Komentar rasisme yang terlontar dari tokoh-tokoh publik harus segera dibaca bukan semata-mata perkara silap lidah (lapsus linguae), melainkan datang dari kemungkinan rendahnya pengalaman multikultural dan kesesatan persepsional. Sulitnya, mengapa netijen macam nastak dan nasbung juga ikut-ikutan kepeleset lidah di isu rasial macam ini? Arie Kriting beruntung bisa tetap melucu dengan materi kulit gelap dan isu kesukuan. Lantas, apa nasbung-nastak harus ikut kursus untuk mendewasakan pemikiran rasial pada Arie si Kriting itu?
Penjelasan paling mudah mengapa semua terjadi adalah lantaran rasisme telah menjadi teknologi provokasi politik yang paling tua sekaligus universal. Keterampilan mengendalikan politik rasial dilatih pula oleh jam terbang. Bagaimana potret sejarah kita dalam mengendalikan ini?
Dipelihara
Pembaca pastilah tahu jika terminologi nastak-nasbung diciptakan dengan nuansa antagonistik, meski terdengar seperti lelucon. Mereka “tercipta” pada sekitaran 2014, waktu dimana pemilihan presiden dihelat. Fanatisme dimunculkan dan publik sengaja dibelah (atau membelah?) ke dalam dua kategori fans kandidat, Joko Widodo atau Prabowo Subianto. Kampanye massif yang dilakukan para pendukung Prabowo—dengan konsumsi utama nasi bungkus—akhirnya memunculkan istilah “panasbung”, pasukan nasi bungkus. Tak lama setelahnya, serangan balik pada fans Jokowi dilancarkan oleh Fadli Zon—timses Prabowo, mirip bintang iklan Daia—yang mendeklarasikan istilah “panastak”, pasukan nasi kotak.

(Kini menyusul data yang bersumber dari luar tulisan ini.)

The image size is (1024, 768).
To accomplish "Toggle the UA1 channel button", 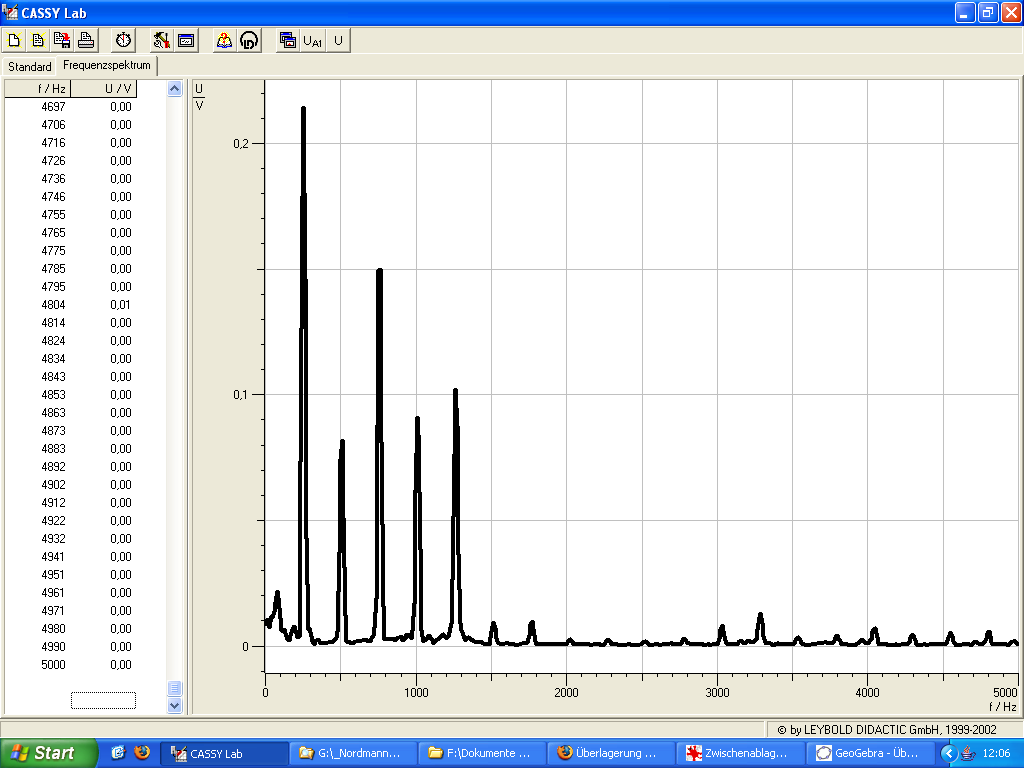I will [313, 40].
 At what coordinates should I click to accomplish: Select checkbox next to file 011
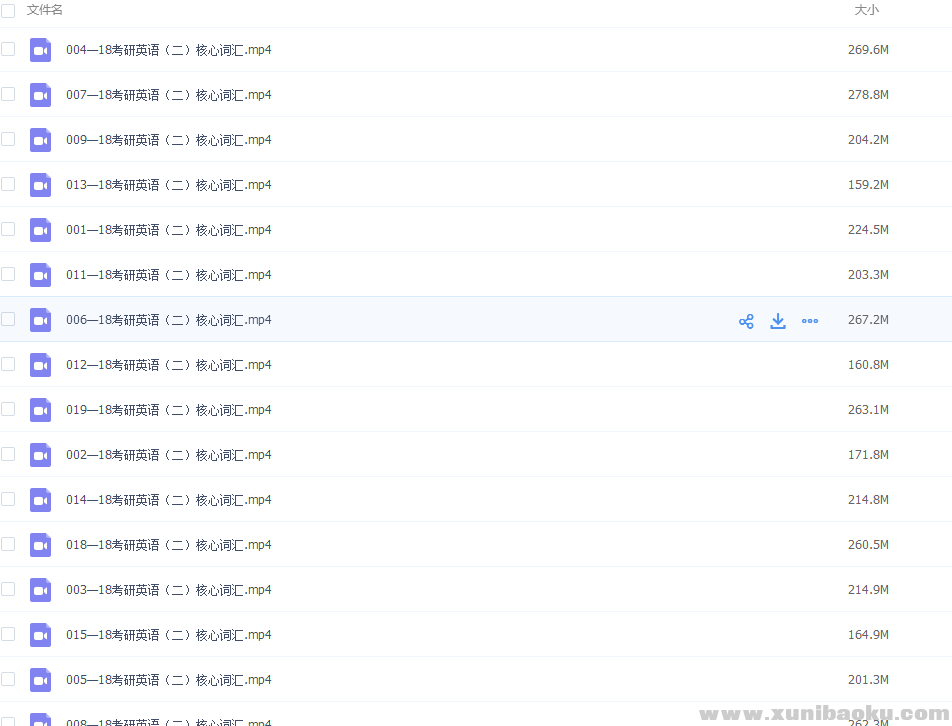tap(8, 274)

Ada sekurang-kurangnya tiga hal mengapa politik ras terus-menerus dipelihara dengan sengaja. Pertama, mayoritas kelas berkuasa masih ragu-ragu dalam memutuskan sikapnya terhadap rasisme. Sebagai metode provokasi yang murah, rasisme diberi tempat guna memberikan efek yang luas dan mendalam untuk kepentingan-kepentingan tertentu. Bagi masyarakat dengan tipikal sentimentil, informasi apapun yang dibingkai (framed) dalam nuansa rasis bukan hanya akan mudah diserap oleh pikiran penerima, melainkan juga mudah untuk ditransmisikan ke kelompoknya. Lalu lintas informasi semacam ini begitu mudah ditemui dalam medan kontestasi politik yang melibatkan masyarakat trans-kultural.

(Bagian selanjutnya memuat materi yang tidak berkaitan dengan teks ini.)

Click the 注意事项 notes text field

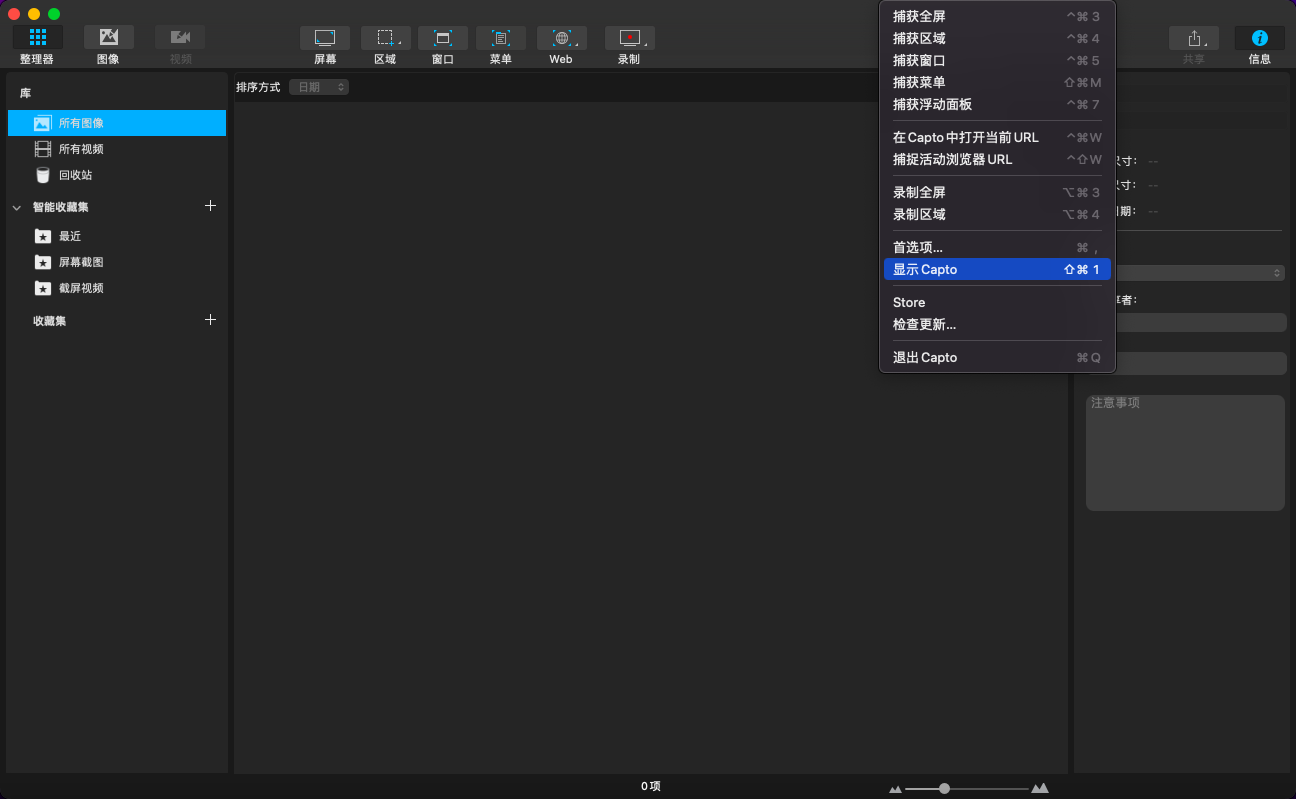pos(1185,453)
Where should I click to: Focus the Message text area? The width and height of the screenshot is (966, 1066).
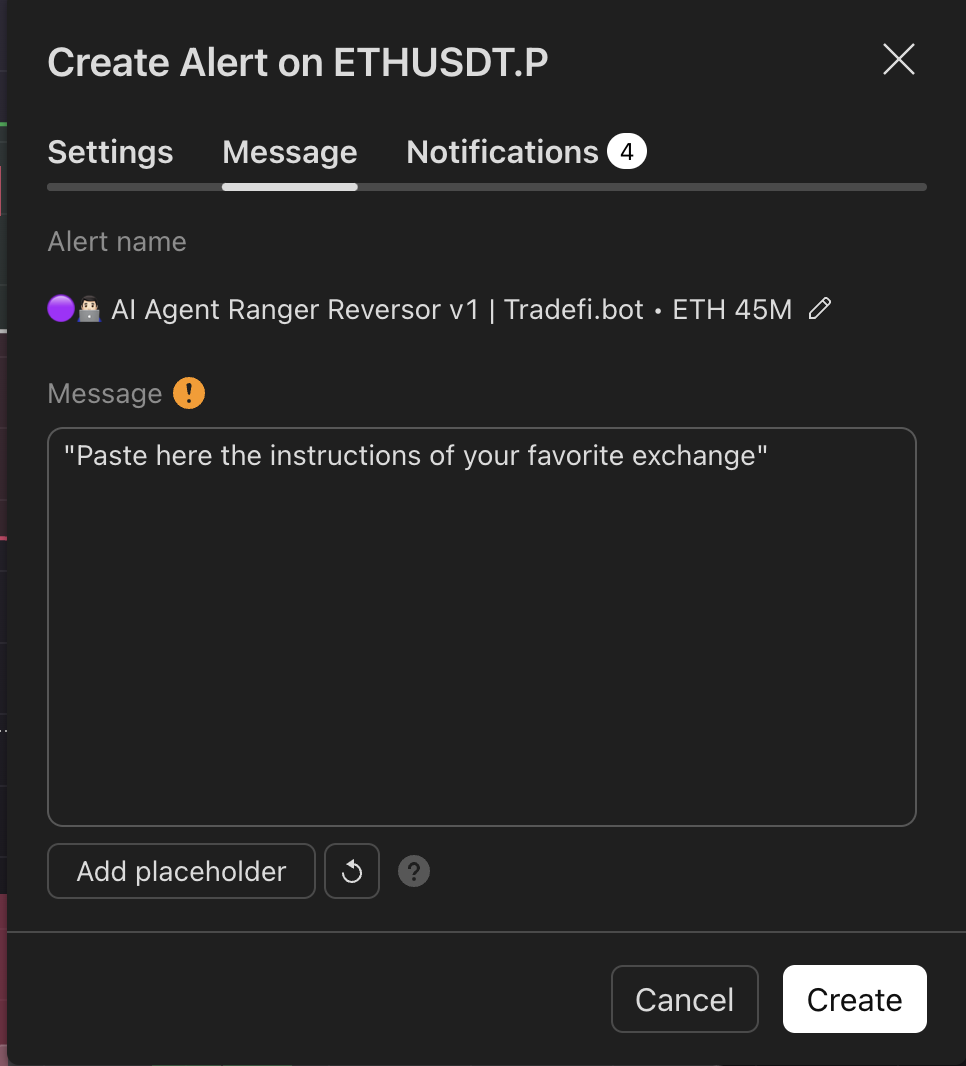pos(482,627)
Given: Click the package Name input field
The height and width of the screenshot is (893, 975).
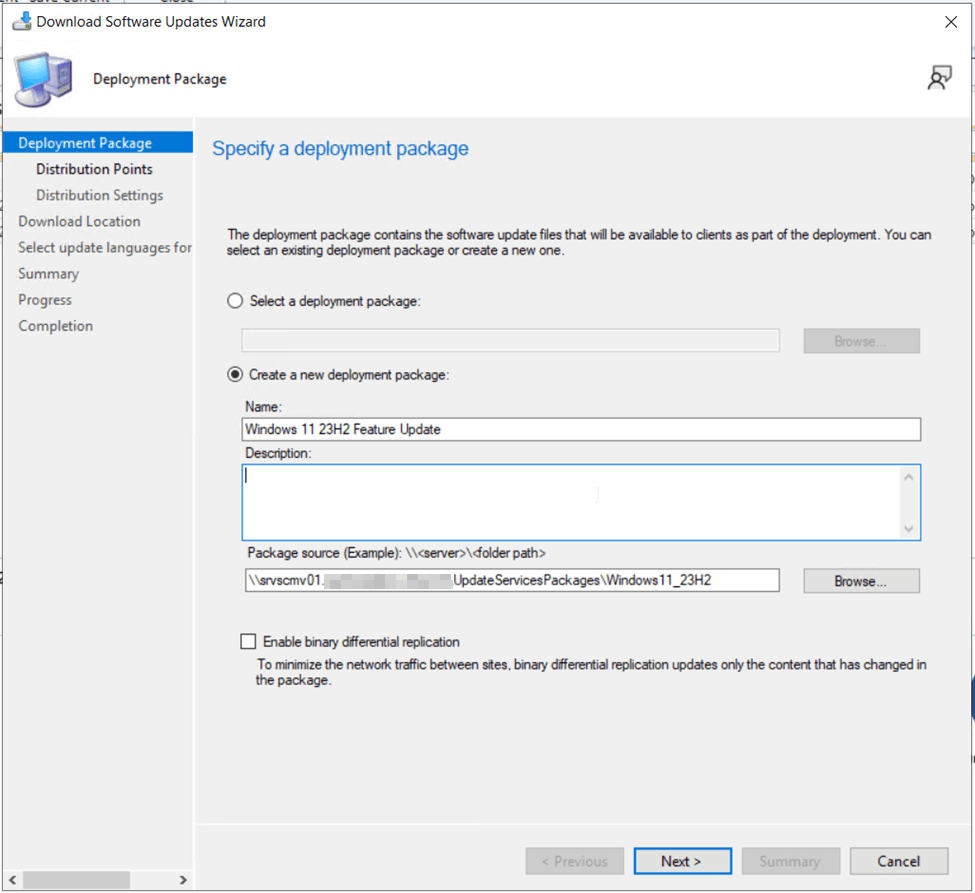Looking at the screenshot, I should click(580, 429).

Kedua, bertolak dari pengalaman kolonialisme di masa lampau, dunia politik pribumi—jika istilah ini masih diijinkan untuk digunakan—selalu ditempatkan paling bawah dalam hirarki kekuasaan. Orang-orang ndeso macam kita ini selalu diletakkan dalam posisi paling mencelat dari struktur keseluruhan. Kita melihat bahwa situasi ini terus-menerus mengendap dalam ingatan dan diwariskan turun-temurun—termasuk diwariskan disana ingatan-ingatan negatif yang menyulitkan generasi selanjutnya dalam memaafkan dan memetik hikmah sejarah. Ironisnya, diakui atau tidak rasisme jugalah yang diandalkan dalam memberikan penjelasan yang “membakar” perasaan nasionalisme tatkala harus berhadapan dengan penjajah. Kenangan buruk atas ras-ras tertentu itu mengental hingga hari ini.

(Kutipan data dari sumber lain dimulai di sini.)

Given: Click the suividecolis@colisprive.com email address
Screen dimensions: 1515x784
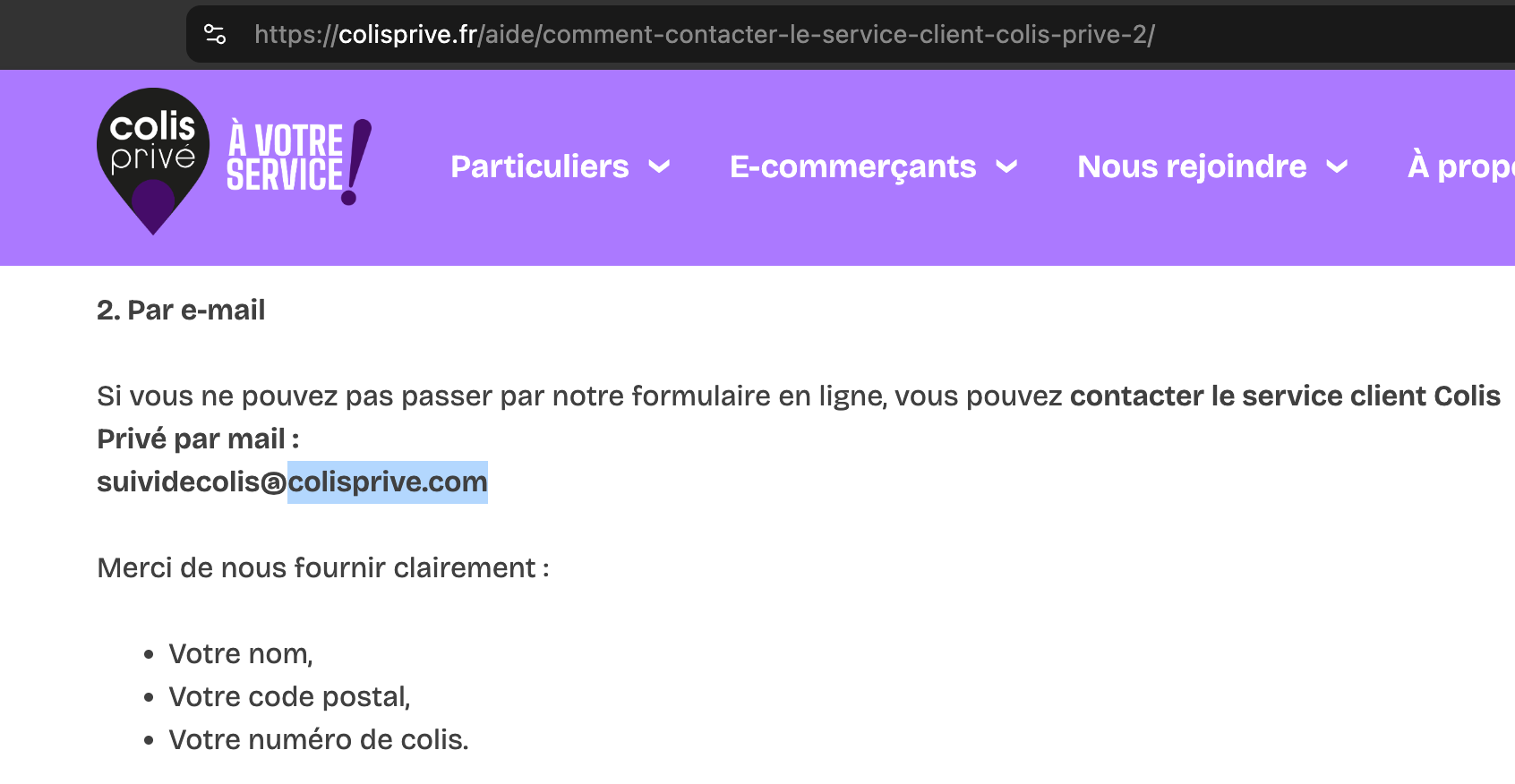Looking at the screenshot, I should coord(292,482).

Ketiga, rasisme juga bertumbuh-kembang dari kesenjangan jarak sosial yang riskan berbelok pada kecemburuan. Konon, orang-orang yang sudah kepepet hidupnya menjadi sasaran empuk kampanye rasial. Sentimen kecemburuan terhadap etnis lain yang “dituduh” kaya semakin menjatuhkan harga diri. Reaksinya mudah ditebak: orang akan emosi dan elite politik kita suka bermain-main dengan emosi. Pada sisi yang lain, celakanya, akar perkara ini tidak pernah mampu diatasi dengan memuaskan sehingga terus melebarnya kesenjangan berarti juga menajamnya kecemburuan. Rasisme pada gilirannya hanya menjadi pelarian ekspresif bagi kelompok lemah yang tidak mampu menjelaskan ketertindasan posisinya dibandingkan kelompok lain. Tradisi toleran pada segala macam kebiasaan, budaya, dan agama, mudah tumbang oleh rasa frustasi.
Keterhimpitan secara sosial dan ekonomi yang tidak ingin diakui, kemudian mendapatkan jawabannya yang paling ringkas melalui pengambinghitaman orang lain untuk melepaskan stres. Sindrom rendah diri ditukar dengan menyalahkan kelompok pesaing. Negara pun telah turut andil dalam menciptakan kelompok-kelompok yang merasa dilupakan dan kebingungan mencari akar persoalannya sehingga lari pada rasisme. Oleh sebab itu, perjuangan yang efektif melawan rasisme harus disertai dengan perjuangan melawan krisis sosio-ekonomi.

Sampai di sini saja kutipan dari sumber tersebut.